Arthur Selkowitz is named Citizen of the Year for his philanthropic contributions to Stamford
It was early on a mild winter day, and Arthur Selkowitz, chairman of the Mill River Collaborative, was up and out the door to meet with top execs at Purdue Pharma to discuss the company’s support of Mill River Park. That his wife, Betsey, was already up at the same hour, with plans for breakfast with a friend didn’t strike him as odd (it should have). He also failed to register that cars already filled the visitor parking lot at Purdue headquarters. Even as he made his way to the appointed conference room, and spotted a large congratulatory banner hanging from the room’s ceiling, his first thought was that his hosts were “polite.” It took Arthur a few seconds, amid applause and shouts of surprise from friends and colleagues who quickly surrounded him, to realize he had been named the 2011 Citizen of the Year, a civic award sponsored by the Fred Robbins Post 142 of the Jewish War Veterans of the U.S.A. As his wife hugged him, the morning’s activities made sense. “I had no idea,” he says a day later. “Betsey had plausible reason for leaving the house so early, though it is unusual.”
He soon learned the lengths people went to—with top-secret e-mails and for-your-eyes-only arrival instructions—and how many were in cahoots to keep the ambush a surprise, all part of the sixty-seven-year-old tradition of the award. “[COTY organizer] Rick Redniss would not call Betsey. He’d call [my son] Jed instead. And Betsey came with friends so she wouldn’t use her car. And our friends even borrowed a car.”
An editorial board member of Stamford magazine, Arthur was recognized for his continued work to get Mill River Park off the ground, and support of the Avon Theatre, Stamford Museum & Nature Center, Lupus Research Foundation, St. Luke’s LifeWorks, Jewish Community Center, and Jewish Home for the Elderly in Fairfield. He is a recent recipient of a 2011 Moffly Media Light A Fire award. “Arty is known for more than just cherry trees,” quipped Richard Taber, chairman of this year’s COTY selection committee, at the ambush. “He also won Dancing With the Stars.”
Recalling Taber’s comments makes Arthur laugh again. “I have to say, it is an honor to be among these distinguished citizens, to follow in the footsteps of Juanita James, June Rosenthal, Sandy Goldstein, Dick Taber and others. I feel privileged to be in their company.” Later in March, Arthur’s name will be added to a Government Center plaque where past recipients are listed, and in May he will be honored during an Italian Center dinner, where COTY organizers will also award scholarships to students with strong ties to charity work. Meanwhile work on the park continues on schedule. “We are [thirteen] months away from the actual opening of the park,” says Arthur. “Anyone who drives there knows there is a lot going on.”
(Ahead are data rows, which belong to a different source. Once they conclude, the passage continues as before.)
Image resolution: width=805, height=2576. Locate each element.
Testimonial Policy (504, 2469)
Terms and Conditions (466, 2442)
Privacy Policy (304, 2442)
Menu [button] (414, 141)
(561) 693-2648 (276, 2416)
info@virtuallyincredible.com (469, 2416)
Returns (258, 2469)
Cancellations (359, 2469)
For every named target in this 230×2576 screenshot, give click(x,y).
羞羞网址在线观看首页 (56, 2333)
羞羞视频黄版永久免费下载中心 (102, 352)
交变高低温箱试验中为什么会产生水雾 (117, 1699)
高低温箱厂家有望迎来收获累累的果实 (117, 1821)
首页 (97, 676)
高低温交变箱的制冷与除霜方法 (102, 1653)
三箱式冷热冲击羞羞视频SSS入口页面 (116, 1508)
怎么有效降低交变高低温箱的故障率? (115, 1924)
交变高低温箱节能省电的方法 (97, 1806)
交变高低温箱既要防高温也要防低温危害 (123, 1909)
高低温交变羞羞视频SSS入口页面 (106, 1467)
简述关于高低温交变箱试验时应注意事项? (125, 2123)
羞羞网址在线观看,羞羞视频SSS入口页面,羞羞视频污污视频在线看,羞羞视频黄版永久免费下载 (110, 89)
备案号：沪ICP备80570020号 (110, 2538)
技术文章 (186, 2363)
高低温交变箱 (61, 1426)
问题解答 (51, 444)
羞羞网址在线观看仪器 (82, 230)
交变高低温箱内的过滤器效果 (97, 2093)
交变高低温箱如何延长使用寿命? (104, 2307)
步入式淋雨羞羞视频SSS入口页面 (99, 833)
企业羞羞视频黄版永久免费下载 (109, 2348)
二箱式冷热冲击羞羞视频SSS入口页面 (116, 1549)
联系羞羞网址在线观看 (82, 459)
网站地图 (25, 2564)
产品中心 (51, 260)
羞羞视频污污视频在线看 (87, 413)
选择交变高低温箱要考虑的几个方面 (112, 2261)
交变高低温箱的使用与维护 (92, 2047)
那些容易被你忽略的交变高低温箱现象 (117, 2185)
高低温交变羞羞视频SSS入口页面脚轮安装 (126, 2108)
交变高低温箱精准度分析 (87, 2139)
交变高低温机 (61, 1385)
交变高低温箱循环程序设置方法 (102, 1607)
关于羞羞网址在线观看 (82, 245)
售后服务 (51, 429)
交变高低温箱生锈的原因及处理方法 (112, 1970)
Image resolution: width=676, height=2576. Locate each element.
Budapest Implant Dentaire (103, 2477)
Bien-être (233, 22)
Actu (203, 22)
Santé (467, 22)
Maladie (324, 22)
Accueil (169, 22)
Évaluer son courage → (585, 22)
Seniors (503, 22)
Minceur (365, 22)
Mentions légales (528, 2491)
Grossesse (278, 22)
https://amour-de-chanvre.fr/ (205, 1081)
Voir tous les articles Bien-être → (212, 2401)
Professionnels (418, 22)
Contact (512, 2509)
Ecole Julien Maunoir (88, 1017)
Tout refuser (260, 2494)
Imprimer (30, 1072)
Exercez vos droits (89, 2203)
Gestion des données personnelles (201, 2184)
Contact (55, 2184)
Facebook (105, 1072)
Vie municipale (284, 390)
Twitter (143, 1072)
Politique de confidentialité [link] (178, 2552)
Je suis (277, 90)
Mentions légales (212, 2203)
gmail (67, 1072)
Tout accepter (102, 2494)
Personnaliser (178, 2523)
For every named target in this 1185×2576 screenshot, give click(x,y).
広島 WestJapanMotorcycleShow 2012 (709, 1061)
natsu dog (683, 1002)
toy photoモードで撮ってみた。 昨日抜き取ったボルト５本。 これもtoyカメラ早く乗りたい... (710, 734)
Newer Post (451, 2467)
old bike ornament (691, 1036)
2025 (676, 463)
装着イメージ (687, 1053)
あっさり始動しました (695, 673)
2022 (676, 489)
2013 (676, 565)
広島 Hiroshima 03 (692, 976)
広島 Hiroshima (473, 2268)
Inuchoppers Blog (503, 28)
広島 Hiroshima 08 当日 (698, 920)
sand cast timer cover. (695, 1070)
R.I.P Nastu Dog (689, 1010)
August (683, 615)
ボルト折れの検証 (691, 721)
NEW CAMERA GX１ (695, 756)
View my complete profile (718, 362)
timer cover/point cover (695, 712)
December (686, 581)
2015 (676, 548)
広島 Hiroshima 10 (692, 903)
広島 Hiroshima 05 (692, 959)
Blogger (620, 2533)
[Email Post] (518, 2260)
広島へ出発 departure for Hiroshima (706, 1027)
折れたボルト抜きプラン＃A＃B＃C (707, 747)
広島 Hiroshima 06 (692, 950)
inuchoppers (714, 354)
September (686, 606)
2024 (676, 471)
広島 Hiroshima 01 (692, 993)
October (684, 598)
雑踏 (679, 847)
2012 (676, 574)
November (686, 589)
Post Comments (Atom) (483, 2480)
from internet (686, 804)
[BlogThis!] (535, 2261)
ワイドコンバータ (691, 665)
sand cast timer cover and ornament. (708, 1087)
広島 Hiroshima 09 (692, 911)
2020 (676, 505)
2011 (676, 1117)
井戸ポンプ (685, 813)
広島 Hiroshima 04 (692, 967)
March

In May planners will host a cherry blossom carnival modeled after the Sakura Matsuri National Cherry Blossom Festival in Washington, D.C., a spring celebration commemorating the 1912 gift of cherry trees from Japan. “In the meantime we are beating the bushes. We have funds for the carousel and carousel pavilion. Construction on that will probably begin in early spring 2013.” Milton Puryear, executive director of the collaborative, adds construction will also begin then on the sculptural canopy. As of this writing, he was preparing to invite suppliers to bid on the design of the fountain, skating rink and an adjacent park building. If donors are secured, he expects construction of these features, also part of the first phase of development—from Broad to Pulaski—to begin in 2014.
After phase one is completed, “then we start phase two,” continues Arthur. “I’m going to go to my grave with this. There’s south of Pulaski street, then north to Scalzi Park. There’s plenty to be done. It’s a long-term vision.”The COTY award motivates Arthur to push through. “I think what [this award] means is there is recognition by this committee that this park will be built. I don’t think they would honor me otherwise. For me it’s an endorsement of what we are trying to accomplish. It’s worthy and we’re going to get it done.”